WHAT IS EXPECTED: Could you copy each line of the listing that holds "agent"?

EXERCISE INPUTS:

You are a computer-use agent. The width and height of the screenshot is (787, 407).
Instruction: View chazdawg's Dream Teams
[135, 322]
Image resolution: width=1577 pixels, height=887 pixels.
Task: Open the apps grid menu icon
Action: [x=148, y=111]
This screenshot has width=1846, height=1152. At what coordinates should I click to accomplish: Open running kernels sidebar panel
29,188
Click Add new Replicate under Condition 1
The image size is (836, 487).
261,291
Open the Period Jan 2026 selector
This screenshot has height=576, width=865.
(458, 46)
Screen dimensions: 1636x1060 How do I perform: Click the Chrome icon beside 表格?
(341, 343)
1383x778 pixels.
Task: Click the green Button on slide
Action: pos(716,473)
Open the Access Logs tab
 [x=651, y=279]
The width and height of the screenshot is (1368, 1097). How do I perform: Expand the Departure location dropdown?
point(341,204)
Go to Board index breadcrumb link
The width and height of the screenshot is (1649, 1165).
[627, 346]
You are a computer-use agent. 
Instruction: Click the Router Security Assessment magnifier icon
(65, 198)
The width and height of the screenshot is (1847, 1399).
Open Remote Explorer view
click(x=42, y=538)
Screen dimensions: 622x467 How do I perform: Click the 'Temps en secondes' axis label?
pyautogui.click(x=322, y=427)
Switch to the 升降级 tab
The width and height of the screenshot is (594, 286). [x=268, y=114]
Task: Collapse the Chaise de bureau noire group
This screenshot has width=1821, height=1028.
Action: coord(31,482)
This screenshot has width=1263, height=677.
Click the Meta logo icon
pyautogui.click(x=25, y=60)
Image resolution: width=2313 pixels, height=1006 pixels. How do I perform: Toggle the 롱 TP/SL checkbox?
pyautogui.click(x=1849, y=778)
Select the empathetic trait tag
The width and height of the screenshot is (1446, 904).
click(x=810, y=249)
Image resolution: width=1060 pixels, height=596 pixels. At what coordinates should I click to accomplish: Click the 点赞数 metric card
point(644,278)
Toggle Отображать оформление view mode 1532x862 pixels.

WRITTEN RESPONSE:
You are a computer-use agent. The width and height of the screenshot is (787, 407).
You are a computer-use agent. 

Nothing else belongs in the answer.